> [Required work]
From the Bengal and Savannah cat thread, pull out the passage between "## LOOPYLORO (Oct" and "one brown rosette/striped.", inclusive, copied word for word.

> [Source excerpt]

# Bengal and Savannah cats.



## blueadept (Aug 27, 2009)

Gizmo - Bengal (Just a baby!)
http://ubuntuone.com/3UuIiy4RW22jPBH7BVIjDR

Electra - Savannah (12 weeks old)
http://ubuntuone.com/1THRYbBYt4zM9TiD7ZJ6XN (You just wait until I grow into these ears!)

James


----------



## LOOPYLORO (Oct 22, 2013)

They're gorgeous!

Mind you I'm biased as I have two Bengal kittens 6 month old brothers). One black/brown marble and one brown rosette/striped.

Loppyloro
x


----------



## curlywurlydee (Oct 20, 2013)

Wow your cats are Striking!

I have a soft spot for Savannah's so would love to see more pics as she grows!


----------



## blueadept (Aug 27, 2009)

curlywurlydee said:


> Wow your cats are Striking!
> 
> I have a soft spot for Savannah's so would love to see more pics as she grows!


You are in luck!... that is a rather old pictureof my Savannah, here she is around 18 months.

https://ubuntuone.com/7gYGejXClhnNWf1pwyuqZs


----------



## curlywurlydee (Oct 20, 2013)

blueadept said:


> You are in luck!... that is a rather old pictureof my Savannah, here she is around 18 months.
> 
> https://ubuntuone.com/7gYGejXClhnNWf1pwyuqZs


She is Stunning! is she fully grown yet?


----------



## blueadept (Aug 27, 2009)

curlywurlydee said:


> She is Stunning! is she fully grown yet?


Just about, although she could grow a tiny bit more.... it's really the males that get big.


----------



## curlywurlydee (Oct 20, 2013)

blueadept said:


> Just about, although she could grow a tiny bit more.... it's really the males that get big.


She is beautiful and i love her name.

How old is your Bengal now?


----------

> [Data lines]
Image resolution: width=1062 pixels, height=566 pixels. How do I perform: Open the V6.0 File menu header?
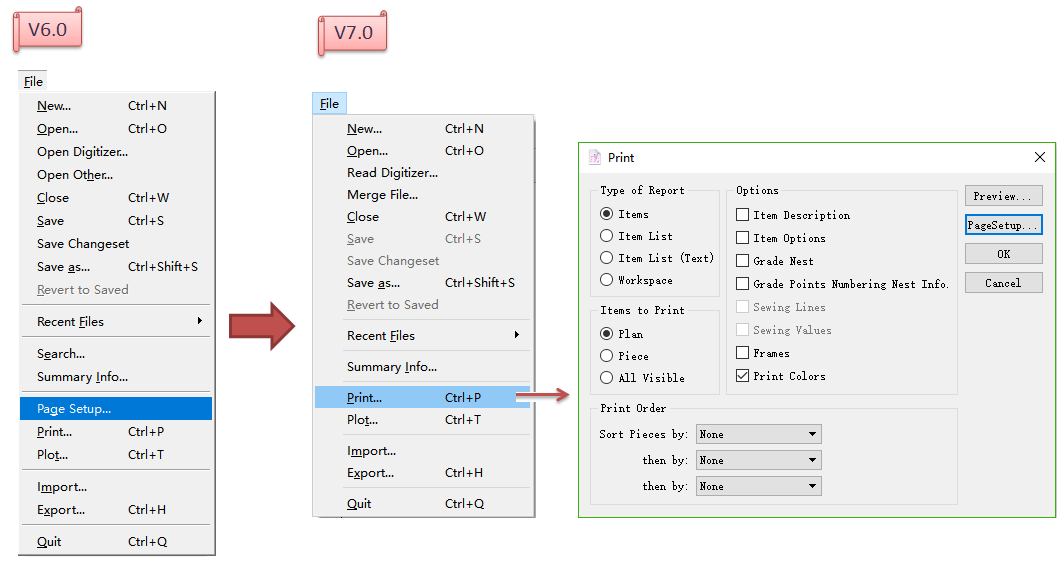33,82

> [Response]
## LOOPYLORO (Oct 22, 2013)

They're gorgeous!

Mind you I'm biased as I have two Bengal kittens 6 month old brothers). One black/brown marble and one brown rosette/striped.